_TRY IT:_ Output, word for word, the line that contains "Click the # Slope comment line" and all lines following it to the end of the listing. Drop the pictures.

== Segment start ==

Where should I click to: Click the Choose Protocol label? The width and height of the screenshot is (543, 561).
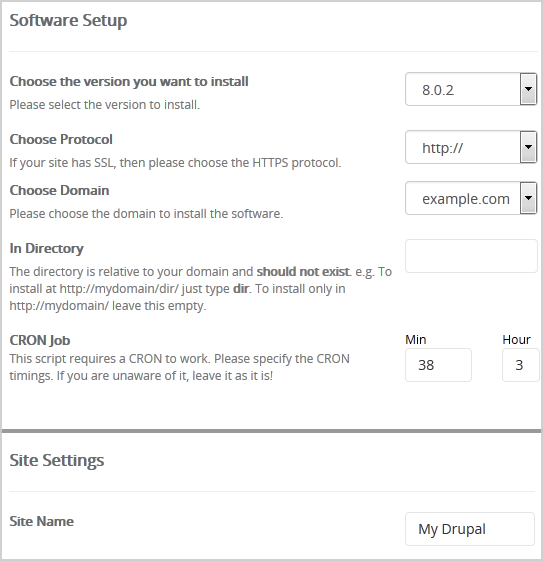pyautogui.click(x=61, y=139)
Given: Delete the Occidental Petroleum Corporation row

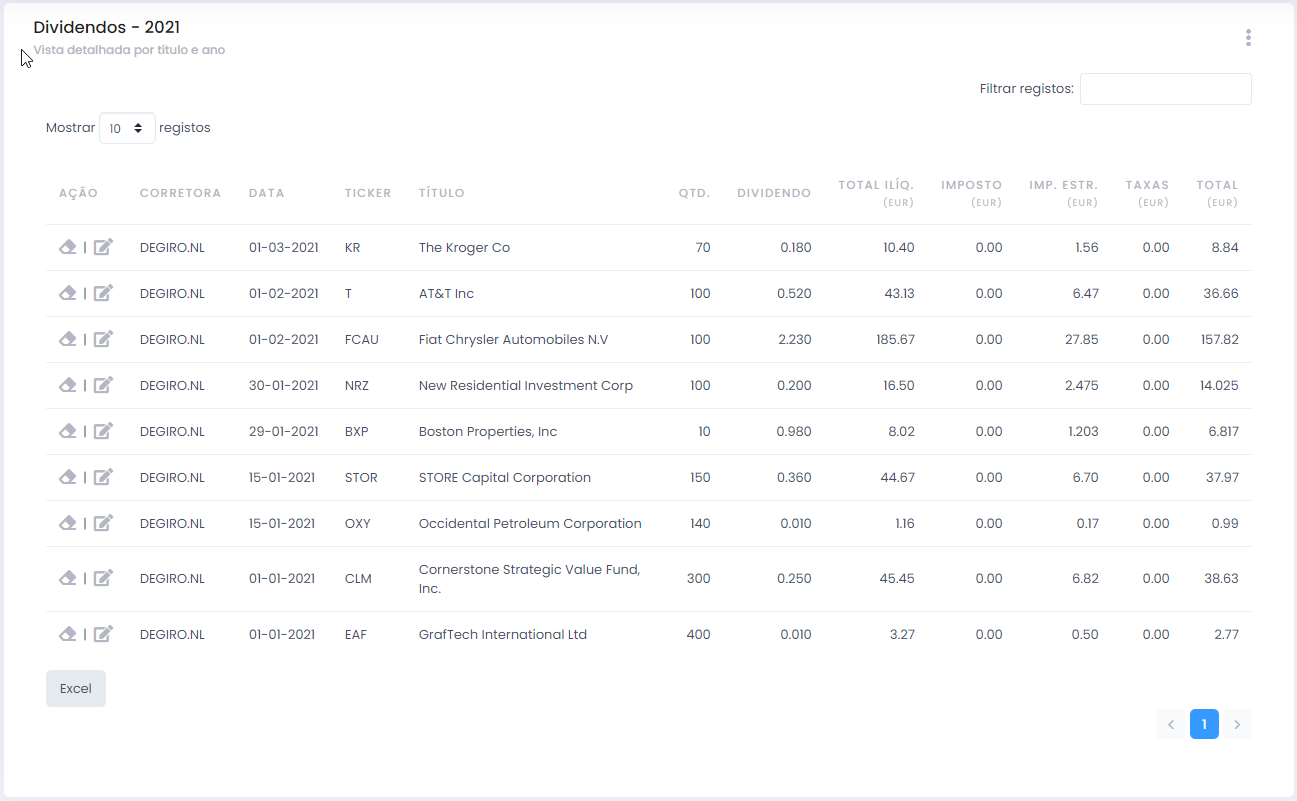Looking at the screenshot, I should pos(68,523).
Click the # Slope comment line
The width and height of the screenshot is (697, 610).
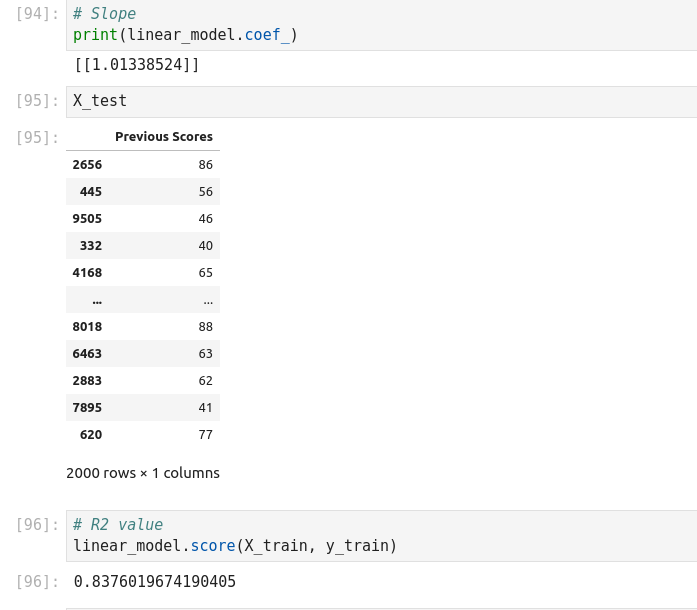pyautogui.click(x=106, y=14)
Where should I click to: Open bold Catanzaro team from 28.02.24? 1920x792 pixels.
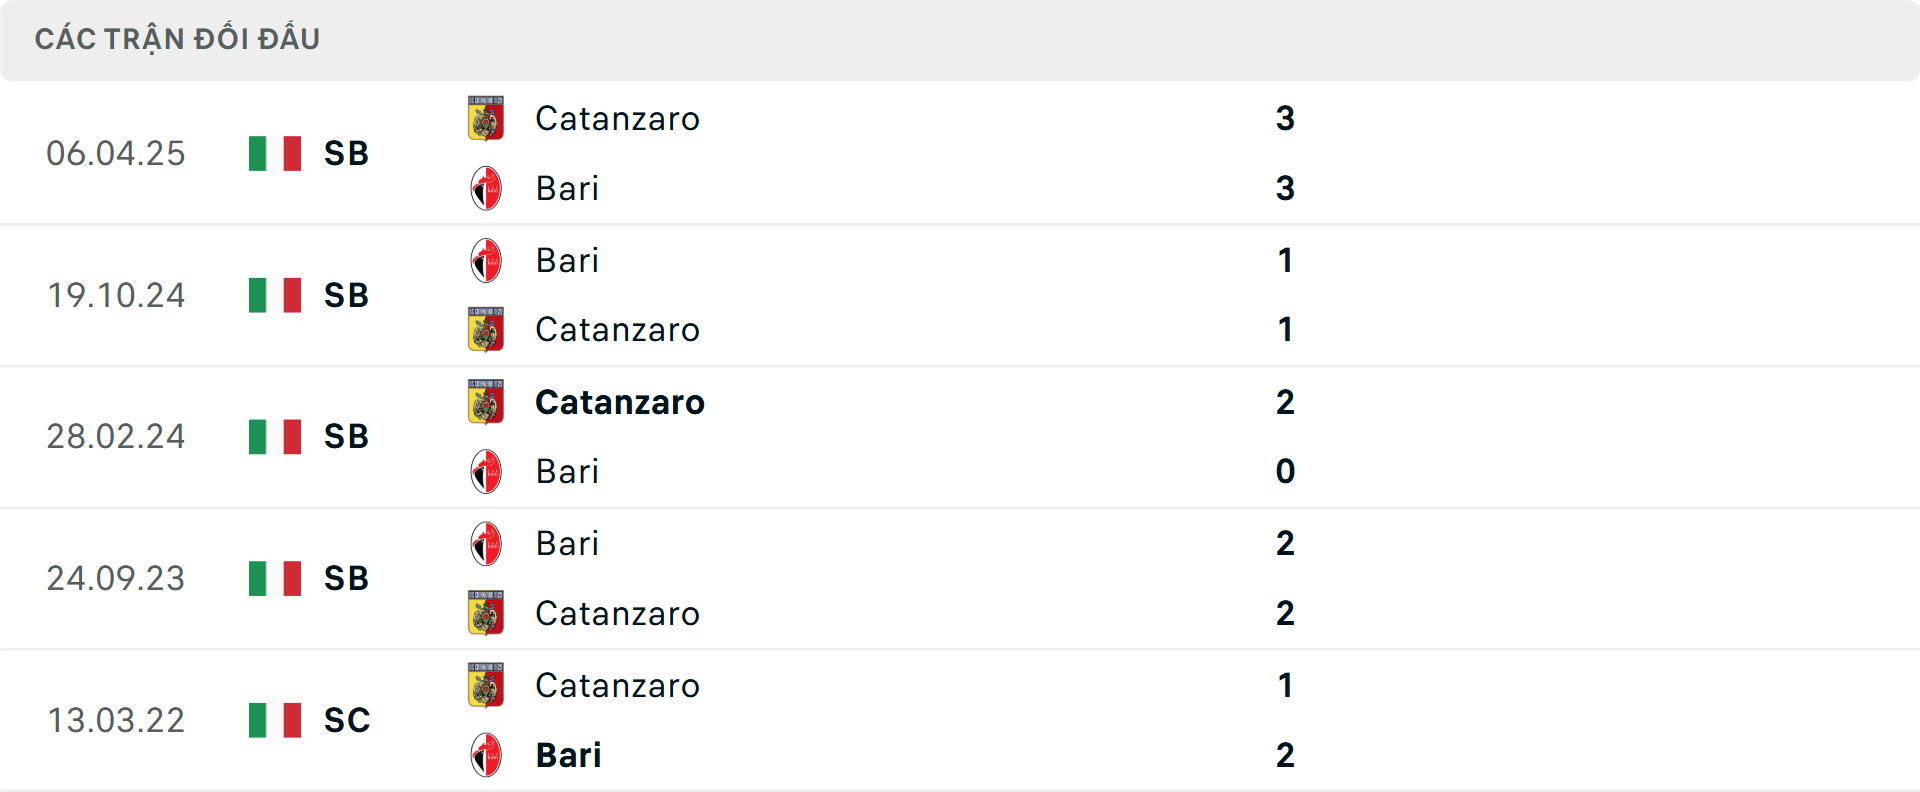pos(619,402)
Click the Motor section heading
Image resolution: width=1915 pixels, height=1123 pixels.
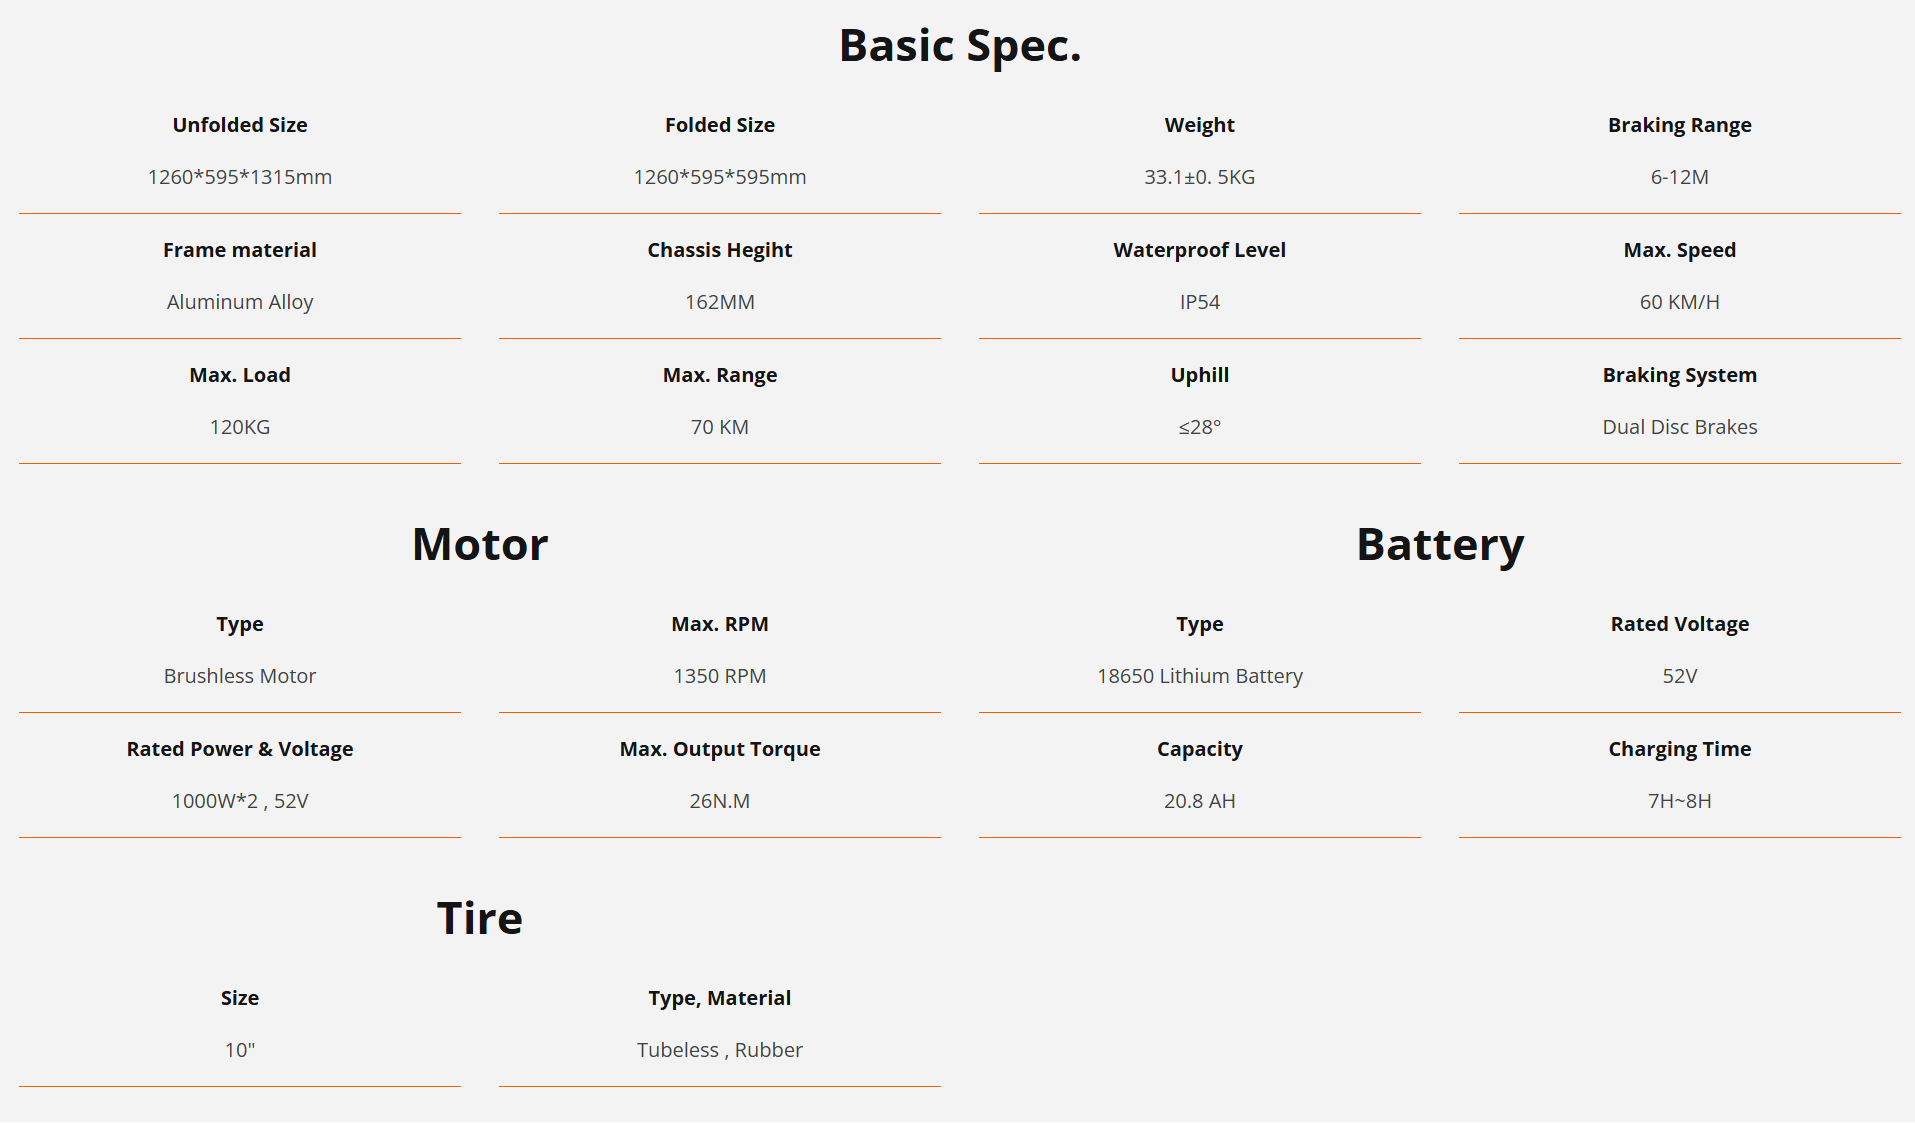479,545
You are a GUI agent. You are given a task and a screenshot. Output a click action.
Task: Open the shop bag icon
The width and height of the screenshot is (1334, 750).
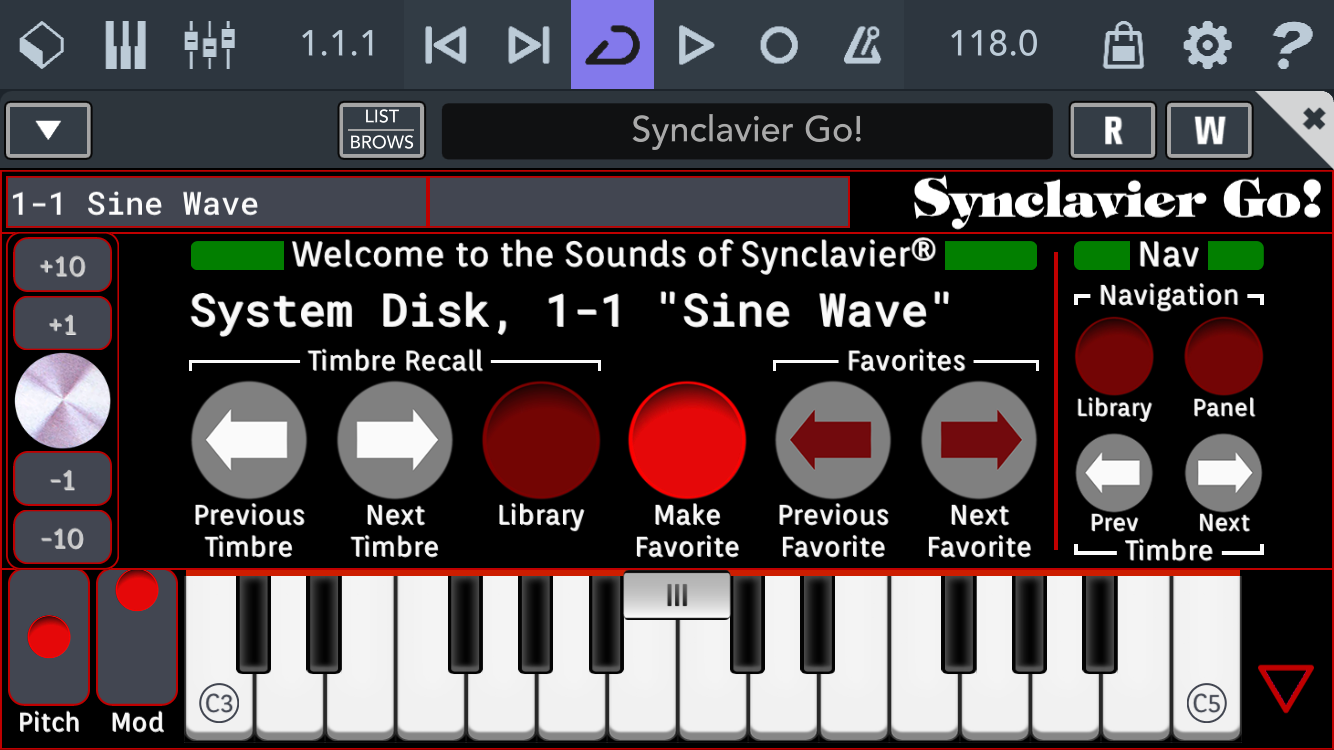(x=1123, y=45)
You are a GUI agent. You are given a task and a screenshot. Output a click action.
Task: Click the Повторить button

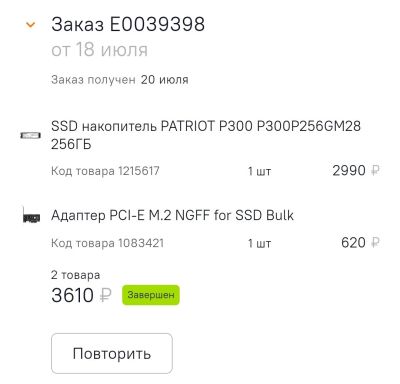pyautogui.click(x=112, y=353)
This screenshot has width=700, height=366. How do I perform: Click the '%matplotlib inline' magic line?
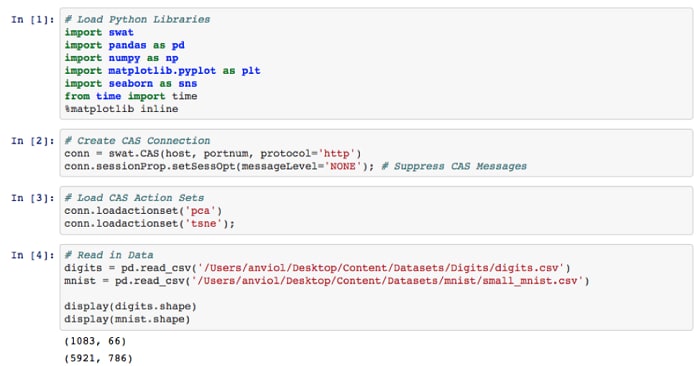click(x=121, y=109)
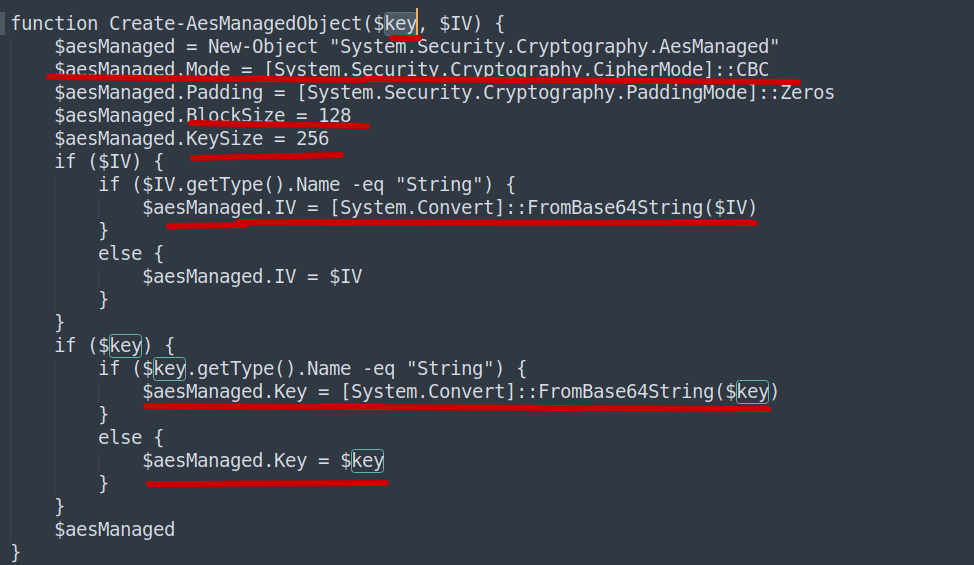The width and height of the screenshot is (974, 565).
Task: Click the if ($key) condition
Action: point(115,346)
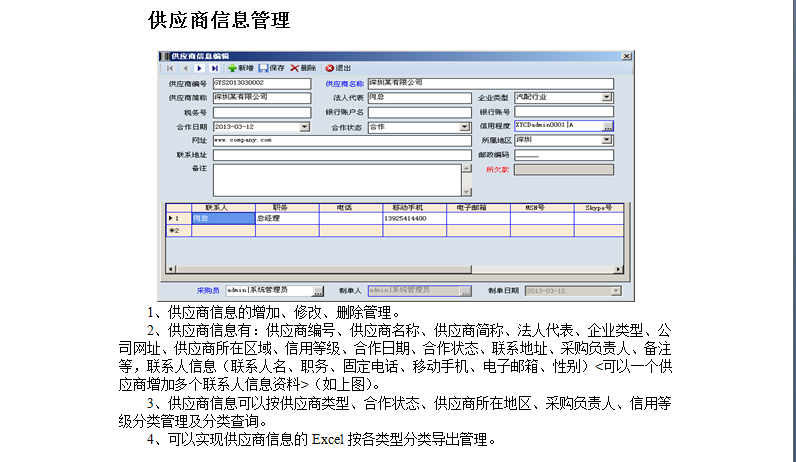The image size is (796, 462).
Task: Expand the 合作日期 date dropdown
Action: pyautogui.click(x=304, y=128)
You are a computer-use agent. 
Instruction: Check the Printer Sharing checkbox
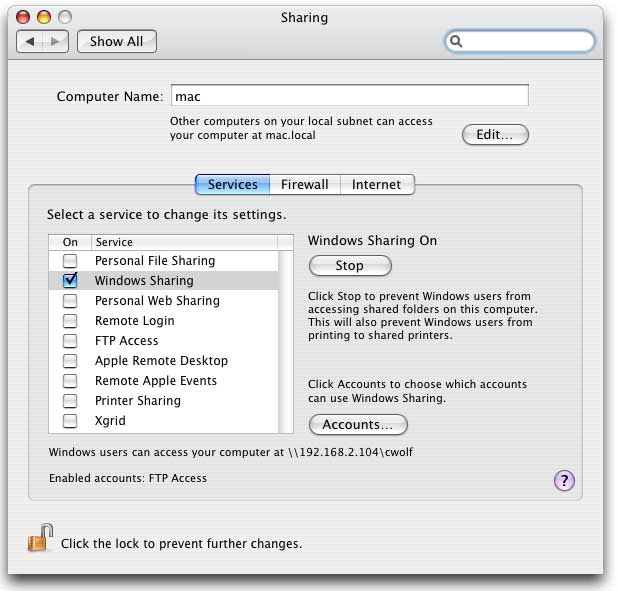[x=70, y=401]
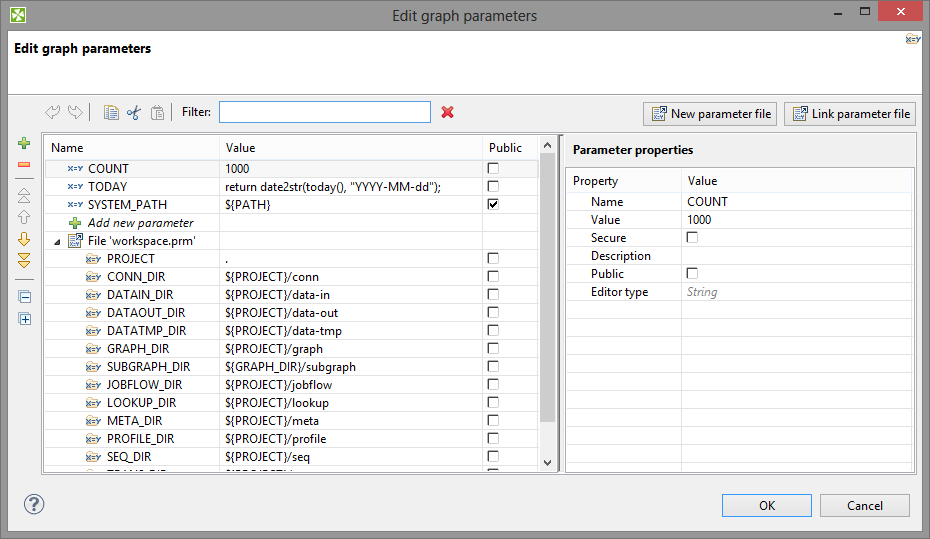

== Segment end ==

_TASK SOLUTION:_
Click the # Slope comment line
The width and height of the screenshot is (697, 610).
pyautogui.click(x=106, y=14)
Where should I click to: Open bold Catanzaro team from 28.02.24? 1920x792 pixels.
pos(619,402)
Click the Motor section heading
Image resolution: width=1915 pixels, height=1123 pixels.
479,545
You are a GUI agent. You are given a task and a screenshot. Output a click action.
Task: Open the shop bag icon
The width and height of the screenshot is (1334, 750).
(x=1123, y=45)
You are a GUI agent. You are given a task and a screenshot. Output a click action.
Task: Click the Повторить button

pyautogui.click(x=112, y=353)
This screenshot has width=700, height=366. How do I perform: Click the '%matplotlib inline' magic line?
click(x=121, y=109)
The width and height of the screenshot is (974, 565).
Task: Click the if ($key) condition
Action: point(115,346)
The image size is (796, 462).
Task: Expand the 合作日期 date dropdown
Action: pyautogui.click(x=304, y=128)
You are a computer-use agent. 
Instruction: Check the Printer Sharing checkbox
[x=70, y=401]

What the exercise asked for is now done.